Click-target data:
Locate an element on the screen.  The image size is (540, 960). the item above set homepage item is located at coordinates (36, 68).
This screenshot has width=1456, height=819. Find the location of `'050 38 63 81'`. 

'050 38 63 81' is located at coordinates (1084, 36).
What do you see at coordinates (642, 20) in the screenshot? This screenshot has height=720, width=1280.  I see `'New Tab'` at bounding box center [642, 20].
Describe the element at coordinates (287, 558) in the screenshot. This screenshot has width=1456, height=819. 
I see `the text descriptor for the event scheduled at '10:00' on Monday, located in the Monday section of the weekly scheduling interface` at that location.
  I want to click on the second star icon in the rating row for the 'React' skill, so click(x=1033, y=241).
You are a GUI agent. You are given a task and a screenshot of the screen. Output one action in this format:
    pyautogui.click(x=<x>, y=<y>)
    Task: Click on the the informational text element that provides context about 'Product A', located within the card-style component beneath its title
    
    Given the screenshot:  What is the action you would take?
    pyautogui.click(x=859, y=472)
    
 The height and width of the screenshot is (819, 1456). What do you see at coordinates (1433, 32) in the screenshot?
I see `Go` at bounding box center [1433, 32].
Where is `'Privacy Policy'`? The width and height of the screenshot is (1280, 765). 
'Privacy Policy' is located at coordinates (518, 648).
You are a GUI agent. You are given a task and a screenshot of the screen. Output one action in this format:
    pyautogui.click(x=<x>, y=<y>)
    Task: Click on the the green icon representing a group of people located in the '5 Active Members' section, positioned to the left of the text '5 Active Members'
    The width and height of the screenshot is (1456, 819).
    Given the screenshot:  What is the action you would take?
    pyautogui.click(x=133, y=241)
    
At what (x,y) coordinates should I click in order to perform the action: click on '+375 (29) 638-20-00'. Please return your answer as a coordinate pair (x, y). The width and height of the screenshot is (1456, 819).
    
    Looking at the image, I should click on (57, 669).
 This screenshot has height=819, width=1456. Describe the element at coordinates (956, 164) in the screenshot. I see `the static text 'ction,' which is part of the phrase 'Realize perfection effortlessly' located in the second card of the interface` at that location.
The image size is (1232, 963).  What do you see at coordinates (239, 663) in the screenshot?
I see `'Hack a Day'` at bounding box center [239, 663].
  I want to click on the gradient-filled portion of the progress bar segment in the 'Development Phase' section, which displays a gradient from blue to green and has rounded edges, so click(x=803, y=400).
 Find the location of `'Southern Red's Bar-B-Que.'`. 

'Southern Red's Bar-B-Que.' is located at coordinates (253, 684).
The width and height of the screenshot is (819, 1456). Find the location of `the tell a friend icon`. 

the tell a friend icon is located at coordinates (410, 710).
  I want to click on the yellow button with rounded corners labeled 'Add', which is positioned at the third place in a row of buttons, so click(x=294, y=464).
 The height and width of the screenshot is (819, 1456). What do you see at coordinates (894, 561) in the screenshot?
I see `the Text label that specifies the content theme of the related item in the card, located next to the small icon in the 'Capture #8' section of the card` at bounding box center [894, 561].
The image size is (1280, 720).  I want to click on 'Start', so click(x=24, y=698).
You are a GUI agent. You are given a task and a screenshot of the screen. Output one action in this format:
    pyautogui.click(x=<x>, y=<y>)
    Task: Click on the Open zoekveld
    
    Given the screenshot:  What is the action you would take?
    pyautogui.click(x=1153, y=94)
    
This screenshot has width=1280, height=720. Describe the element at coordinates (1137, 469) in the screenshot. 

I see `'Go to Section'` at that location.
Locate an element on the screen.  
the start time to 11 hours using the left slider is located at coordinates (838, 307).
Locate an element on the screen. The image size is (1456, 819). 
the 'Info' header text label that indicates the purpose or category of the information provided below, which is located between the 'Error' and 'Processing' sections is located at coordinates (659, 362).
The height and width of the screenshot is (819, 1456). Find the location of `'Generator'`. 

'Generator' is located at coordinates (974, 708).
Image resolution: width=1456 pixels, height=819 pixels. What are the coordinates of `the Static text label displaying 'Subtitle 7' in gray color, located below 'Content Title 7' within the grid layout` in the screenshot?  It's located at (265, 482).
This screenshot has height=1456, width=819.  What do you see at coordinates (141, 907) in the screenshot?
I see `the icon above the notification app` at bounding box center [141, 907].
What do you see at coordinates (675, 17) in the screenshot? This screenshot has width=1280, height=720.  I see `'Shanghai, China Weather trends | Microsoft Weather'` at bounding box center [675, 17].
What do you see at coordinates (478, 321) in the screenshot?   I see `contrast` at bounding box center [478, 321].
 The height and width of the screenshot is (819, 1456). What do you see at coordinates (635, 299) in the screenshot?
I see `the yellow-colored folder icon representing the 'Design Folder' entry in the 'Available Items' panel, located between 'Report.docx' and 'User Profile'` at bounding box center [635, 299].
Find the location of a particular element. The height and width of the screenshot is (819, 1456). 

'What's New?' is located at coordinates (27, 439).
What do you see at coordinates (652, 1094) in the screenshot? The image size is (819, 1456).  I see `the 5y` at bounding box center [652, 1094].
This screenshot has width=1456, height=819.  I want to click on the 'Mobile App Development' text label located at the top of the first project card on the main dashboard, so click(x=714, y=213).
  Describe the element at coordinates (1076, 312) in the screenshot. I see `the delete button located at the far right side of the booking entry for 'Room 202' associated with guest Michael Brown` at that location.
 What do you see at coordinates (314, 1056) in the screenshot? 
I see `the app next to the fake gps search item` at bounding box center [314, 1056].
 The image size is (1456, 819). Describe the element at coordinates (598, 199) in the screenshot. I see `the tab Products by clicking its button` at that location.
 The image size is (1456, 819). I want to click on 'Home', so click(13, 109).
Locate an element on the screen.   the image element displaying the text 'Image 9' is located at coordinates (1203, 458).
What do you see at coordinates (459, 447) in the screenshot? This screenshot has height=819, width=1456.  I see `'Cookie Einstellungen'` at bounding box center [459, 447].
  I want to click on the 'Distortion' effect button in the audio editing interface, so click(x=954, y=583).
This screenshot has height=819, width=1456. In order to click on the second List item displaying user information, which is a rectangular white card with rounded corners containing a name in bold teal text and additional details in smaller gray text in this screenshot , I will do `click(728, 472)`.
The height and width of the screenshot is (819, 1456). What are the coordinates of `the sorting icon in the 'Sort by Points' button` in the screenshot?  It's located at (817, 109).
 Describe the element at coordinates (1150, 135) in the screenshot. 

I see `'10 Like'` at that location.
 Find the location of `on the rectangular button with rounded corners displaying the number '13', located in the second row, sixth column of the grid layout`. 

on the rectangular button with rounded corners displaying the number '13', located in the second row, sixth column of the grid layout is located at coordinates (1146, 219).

Exercise prompt: Give the lines of the listing, from the line with "I want to click on the 'Distortion'" through the end of the listing, as a Markdown table with columns Row and Line, leaving out blank lines.

Written response:
| Row | Line |
|---|---|
| 1 |   I want to click on the 'Distortion' effect button in the audio editing interface, so click(x=954, y=583). |
| 2 | This screenshot has height=819, width=1456. In order to click on the second List item displaying user information, which is a rectangular white card with rounded corners containing a name in bold teal text and additional details in smaller gray text in this screenshot , I will do `click(728, 472)`. |
| 3 | The height and width of the screenshot is (819, 1456). What are the coordinates of `the sorting icon in the 'Sort by Points' button` in the screenshot?  It's located at (817, 109). |
| 4 |  Describe the element at coordinates (1150, 135) in the screenshot.  |
| 5 | I see `'10 Like'` at that location. |
| 6 |  Find the location of `on the rectangular button with rounded corners displaying the number '13', located in the second row, sixth column of the grid layout`.  |
| 7 | on the rectangular button with rounded corners displaying the number '13', located in the second row, sixth column of the grid layout is located at coordinates (1146, 219). |